- To do
Copy every line of the entries below without changing anything, but leave the pictures out of your answer.

··· Working data

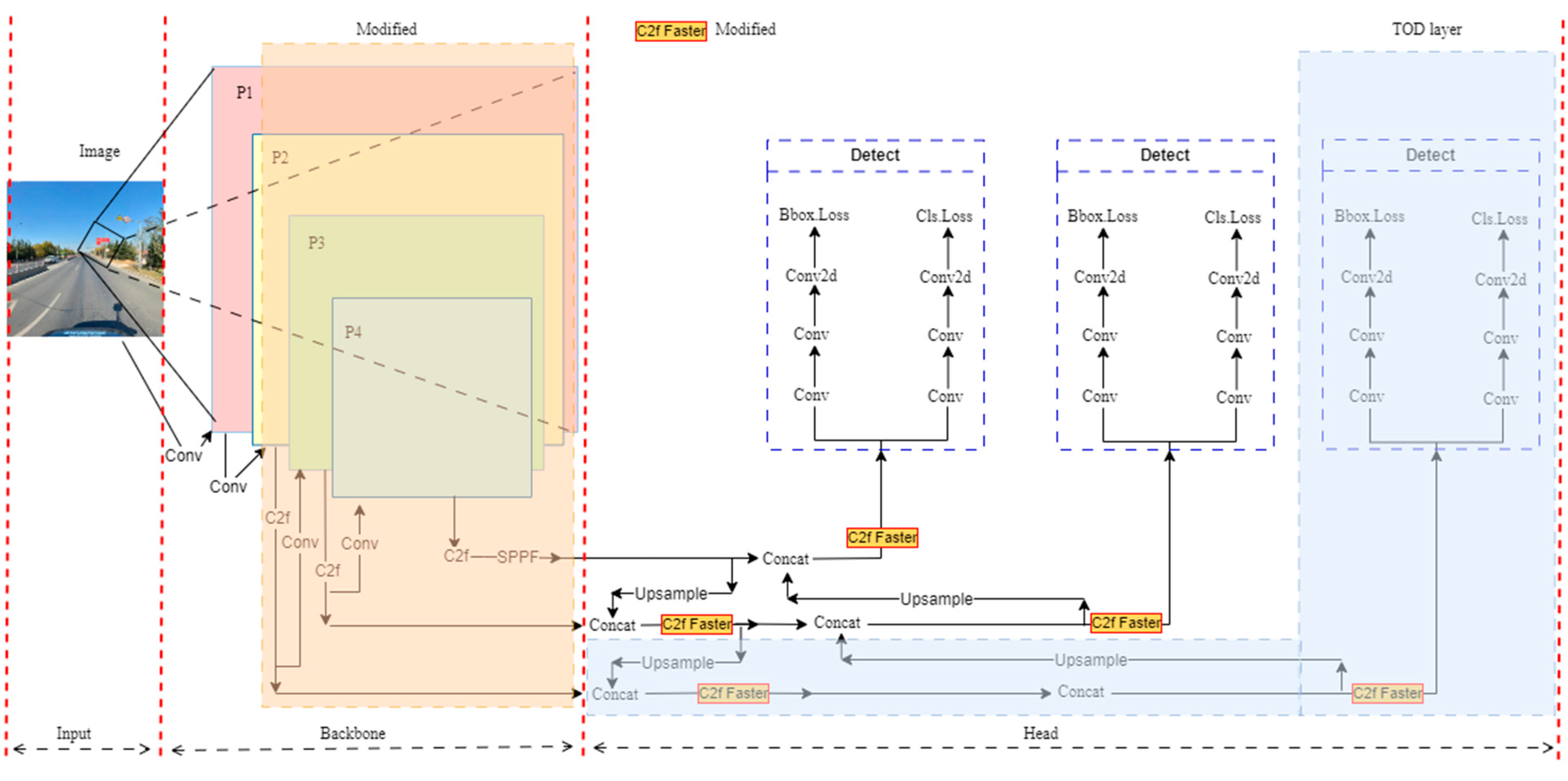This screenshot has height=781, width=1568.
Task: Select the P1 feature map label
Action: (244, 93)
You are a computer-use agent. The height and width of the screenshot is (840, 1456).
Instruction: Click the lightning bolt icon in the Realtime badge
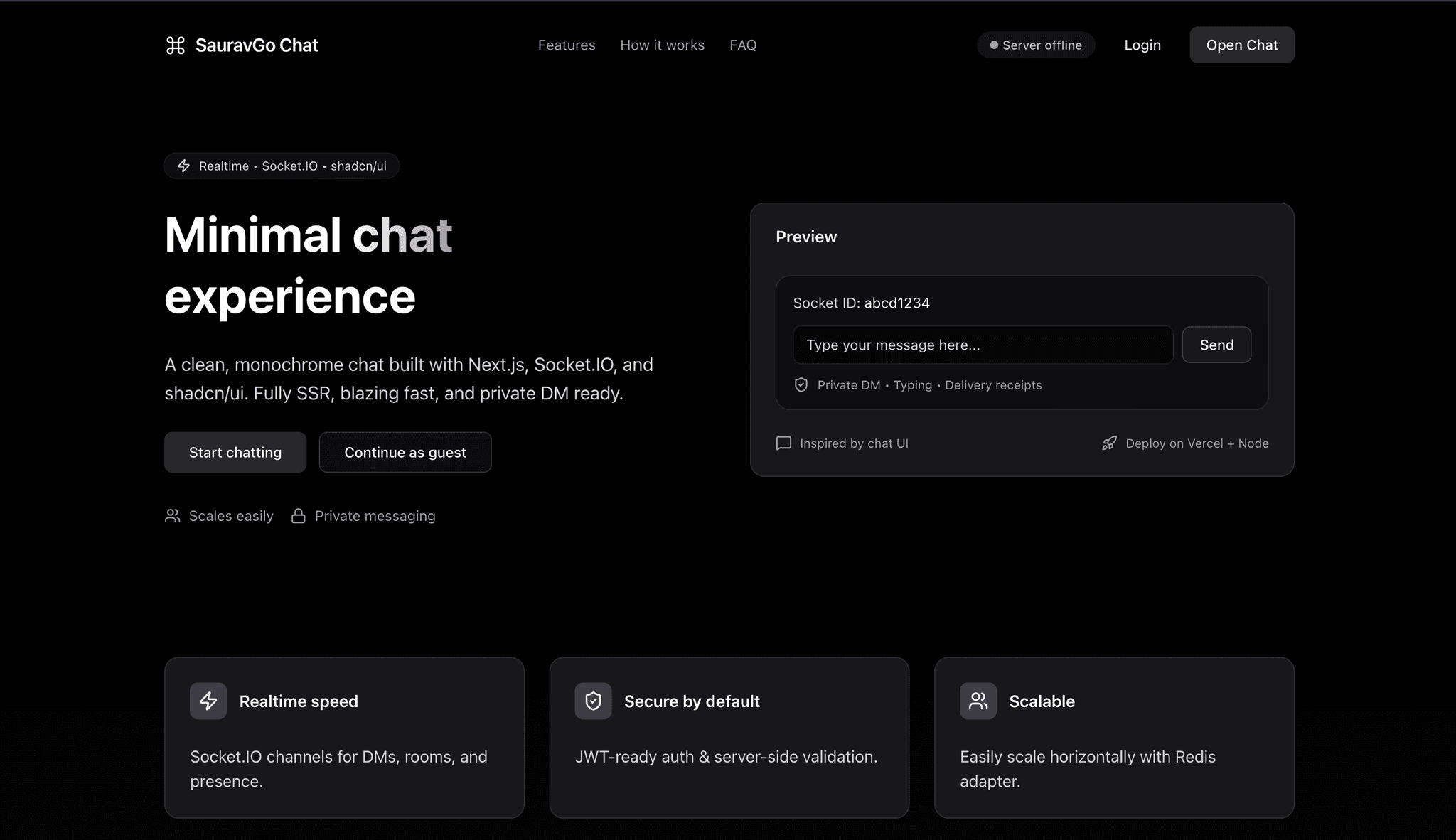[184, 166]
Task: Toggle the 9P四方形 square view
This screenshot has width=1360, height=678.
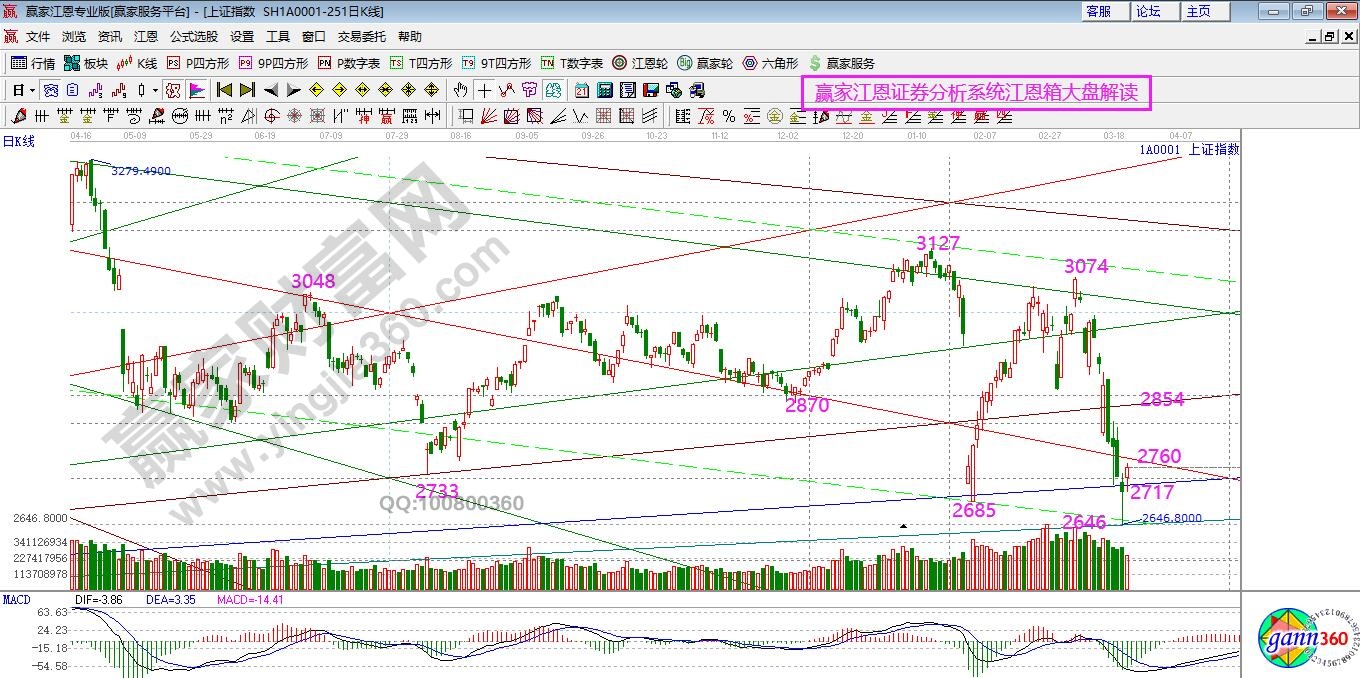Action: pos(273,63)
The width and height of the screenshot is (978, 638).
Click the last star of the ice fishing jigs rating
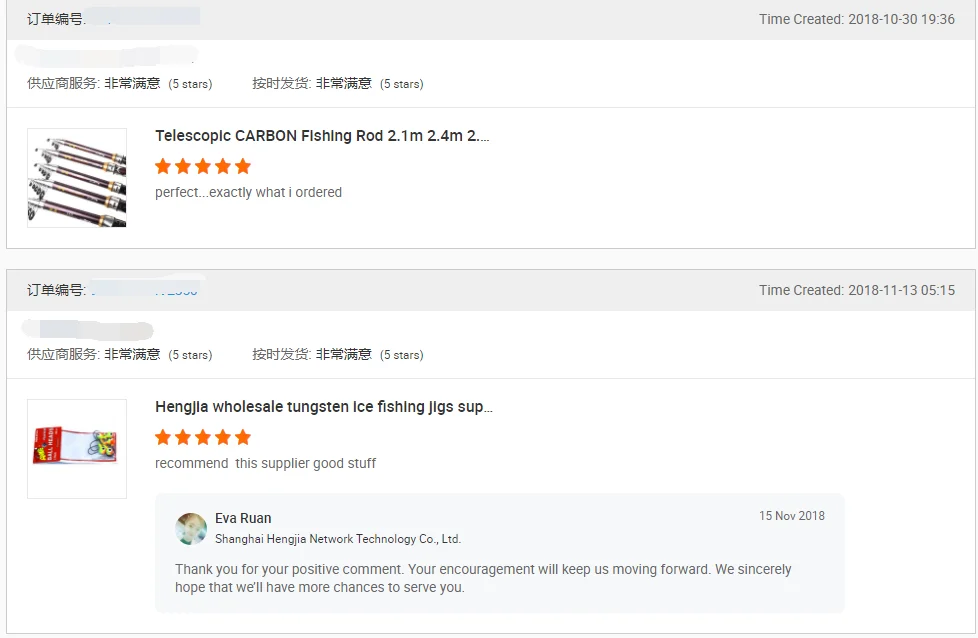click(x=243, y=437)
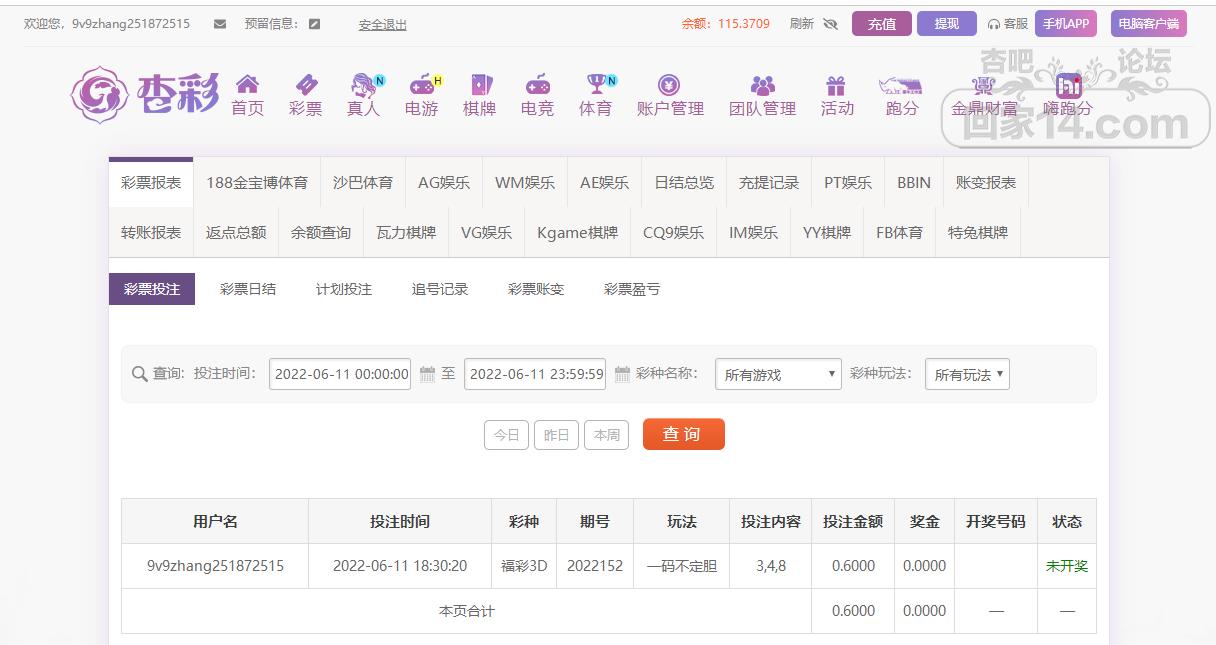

······

- Answer for the task
This screenshot has height=781, width=1568.
Task: Select the P1 feature map label
Action: (244, 93)
You are a computer-use agent. The height and width of the screenshot is (840, 1456).
Instruction: Click the lightning bolt icon in the Realtime badge
[184, 166]
Task: Toggle the 9P四方形 square view
This screenshot has width=1360, height=678.
Action: pos(273,63)
The width and height of the screenshot is (978, 638).
Click the last star of the ice fishing jigs rating
click(x=243, y=437)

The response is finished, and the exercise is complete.